La passion qui s'est exprimée aujourd'hui est révélatrice de la place du sport dans la société contemporaine et en particulier dans la société française. Je ne connais pas de phénomène qui déchaîne à ce point l'intérêt, la passion. Un des mes amis qui est président du club de football de Valenciennes, Francis de Courrière - après avoir été président du plus grand club de basket et qui a été député européen de cette famille politique - m'appelle tous les lundis matin et il me dit : « c'est un univers de fous ». La passion extrême qui se libère, notamment de la part de ceux qui n'ont pas grand chose d'autre dans leur vie, cette passion qui se libère autour des stades, autour des destins du club qui rappelle évidemment la vieille loi de l'humanité « du pain et des jeux », cette passion extraordinaire qui fait qu'il y a des gens pour qui c'est le centre de leur vie, cette passion-là a des traductions économiques extrêmement lourdes. Elle est une donnée fondamentale de la société dans laquelle nous vivons.
Le sport est une passion parce qu'il offre une double dimension : une dimension de communauté de solidarité, et de création d'une identité qui n'est pas une identité individuelle mais une identité de groupe : on vit ensemble, on porte le même maillot, cela dit qui nous sommes. Dans une société, les questions « qui sommes-nous ? » « qui suis-je ? », dans une société où on passe son temps à séparer les gens et à demander « de quelle origine es-tu ? De quelle religion es-tu ? De quel quartier ? », le fait de répondre que nous sommes tous, identiquement ou solidairement, des supporteurs du PSG, de Pau, de Bayonne... c'est quelque chose de probablement plus important qu'on ne le croit. C'est la première raison.
Il y en a une deuxième, le sport offre à chacun une part de rêve « on va pouvoir dépasser le destin, destin auquel on était condamné, contraint, et on va pouvoir rencontrer quelque chose d'autre de plus important. C 'est le sport de haut niveau.
Il y a un autre sport qui est le sport de masse. Je vais citer quelques chiffres pour montrer la dimension que cela représente : le premier des mouvements associatifs français, 15 millions de licenciés, 1 Français sur 4 est licencié sportif, 175 000 associations, 2 millions de bénévoles. Pour les plus de quinze ans, le sport est le premier motif d'adhésion à une association. Et c'est plus important que dans les autres grands pays européens : 22,5% des Français sont membres d'un club sportif, contre 15% des Allemands ou des Anglais, 12,5% des Italiens.
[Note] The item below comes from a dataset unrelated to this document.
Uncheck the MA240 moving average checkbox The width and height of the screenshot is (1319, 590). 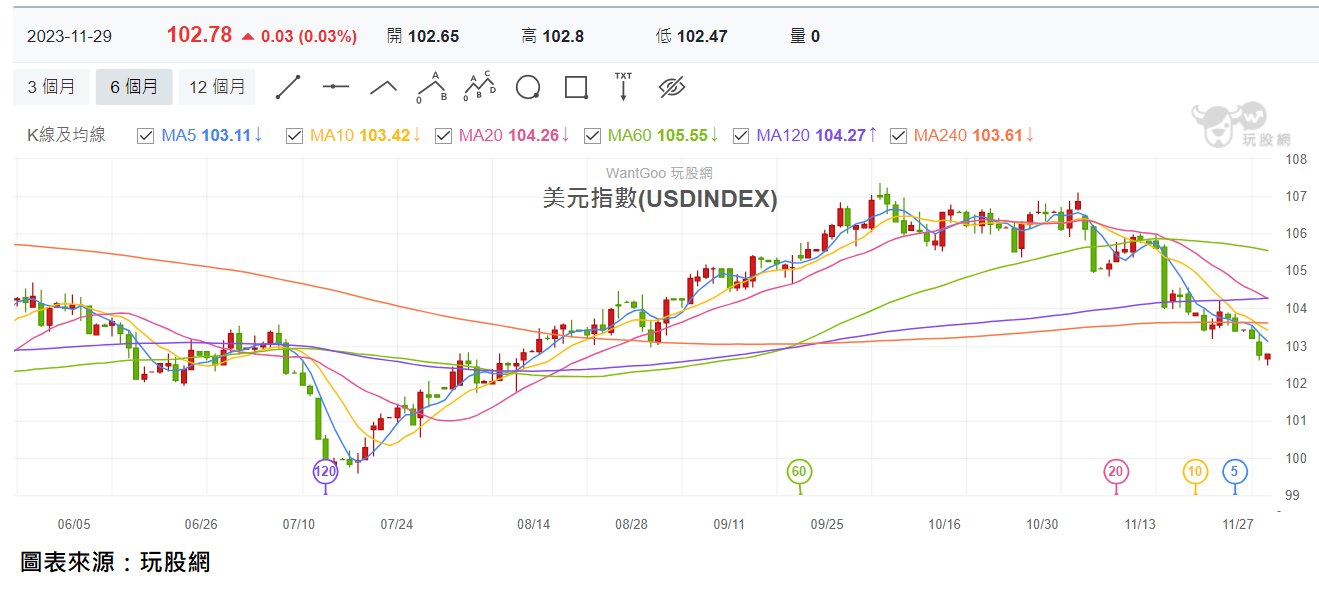pos(898,135)
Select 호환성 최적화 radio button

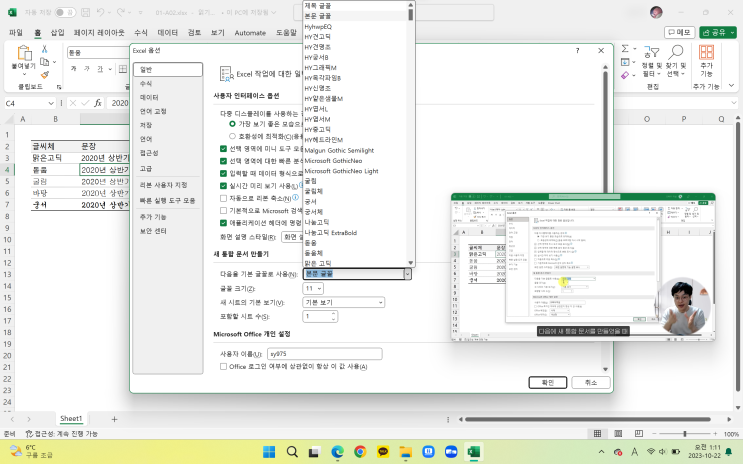[232, 135]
Cette double importance symbolique et sociale du sport mérite qu'on s'y arrête.
Il y a aujourd'hui, une extrême tension dans le monde sportif parce qu'il y a à la fois cette dimension économique - explosion des chiffres des droits télévisés et des salaires - et de l'autre le sport de tous les jours qui apparaît souvent comme pauvre au regard de l'extrême richesse du sport de haut niveau.
Je ne parlerai pas aujourd'hui de la question de la gouvernance du mouvement sportif que vous avez abordée, tout cela est très important. Je voudrais aborder le sujet qui me paraît principal dans le domaine du sport de haut niveau qui est la reconnaissance du bénévolat . Je n'emploie pas le mot de statut du bénévole, cela me semble contradictoire dans les termes : l'idée qu'un bénévole reçoive un statut avec des acquis verrouillés, est quelque chose qui est troublant pour l'idée même du bénévolat. Ce matin, un certain nombre de bénévoles ont dit : « je refuse de perdre l'essence du bénévolat, qui est la gratuité de mon engagement ».
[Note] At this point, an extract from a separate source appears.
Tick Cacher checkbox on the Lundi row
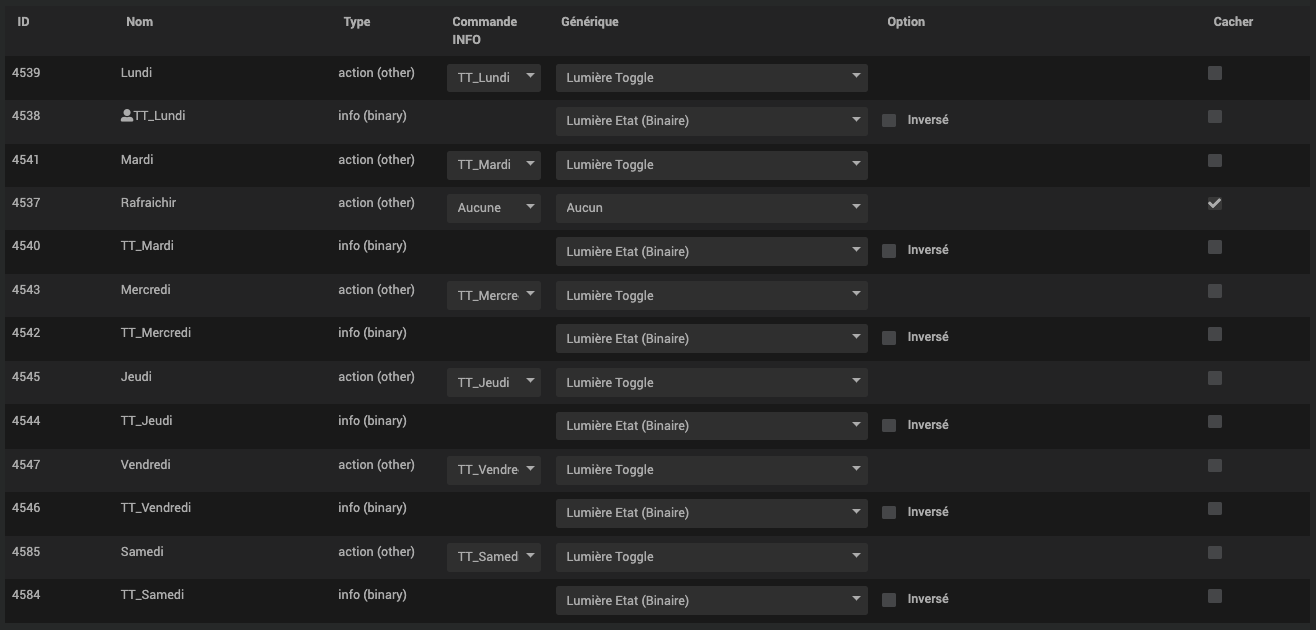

Que peut comporter la reconnaissance du bénévolat ? A mon sens, trois sujets très importants :
Premier sujet : il faut faciliter le remboursement des dépenses que les bénévoles consacrent à leur sport : indemnisation, frais engagés. La collectivité française doit rendre cela beaucoup plus facile, beaucoup moins sujet à caution que cela ne l'est pour l'instant.
Deuxième sujet : c'est la prise en compte de ce qu'on apprend et de ce qu'on reçoit comme expérience en étant bénévole, et que ces expériences-là puissent être validées dans un CV, qu'on puisse faire valoir ce qu'on a appris, ce qu'on a construit en étant formateur bénévole, cadre bénévole, animateur bénévole et responsable bénévole d'un club. J'ai défendu comme ministre de l'Education, la validation des acquis.
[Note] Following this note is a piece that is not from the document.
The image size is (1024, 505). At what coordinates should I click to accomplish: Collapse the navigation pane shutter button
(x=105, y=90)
Troisième sujet : le jour va venir où la question des retraites sera centrale pour la société française. Un rapport officiel dit que cette question n'est pas réglée et qu'elle est même beaucoup moins réglée qu'annoncé. J'ai dit que cette question ne pourra se traiter que par une réflexion de fond de la société française. Je ne crois pas comme le Parti socialiste qu'il suffira seulement d'augmenter les prélèvements et la CSG, c'est une question beaucoup plus profonde. Cette question ne peut être tranchée que par référendum, de manière que personne en France n'ait le sentiment que cela va être décidé dans leur dos. La question du doute des citoyens sur les grands enjeux de la nation, est liée qu fait qu'ils ont peur que les réformes se fassent sans qu'ils soient partie prenante ou sans recours. Le référendum, c'est une manière de dire : « Vous êtes des citoyens, c'est vous qui trancherez. Nous vous disons à l'avance que nous allons conduire cette réflexion avec vous, que nous allons vous rendre partenaires de cette réflexion et que vous allez être tellement reconnus comme partenaires qu'au bout du compte vous serez les décideurs ».
La réflexion que je conduis depuis des années avec des amis, c'est qu'il n'y a qu'un moyen de s'en sortir : le système de la retraite par points - système qui a été retenu pour les caisses complémentaires. Chaque citoyen a acquis au cours de sa vie un certain nombre de droits différents selon les cas, selon la durée, la pénibilité du travail... Vous avez acquis un certain nombre de droits à la solidarité de ceux qui travaillent. A partir de ces droits, vous déciderez vous-même de l'âge de départ à la retraite et donc du montant de cette retraite. Dans ces droits-là, il me semble que ceux qui se seront engagés dans la société, auront droit à recevoir des points qui leur permettront, plus tard, de faire valoir un droit différé à la solidarité. On doit mettre en rapport cette question de l'amélioration des droits à la retraite avec la question du bénévolat. C'est un engagement dont la reconnaissance sera différée dans le temps - de 20 ans, 30 ans - qui vous permettra de savoir que cela n'est pas indifférent d'avoir été au service des autres.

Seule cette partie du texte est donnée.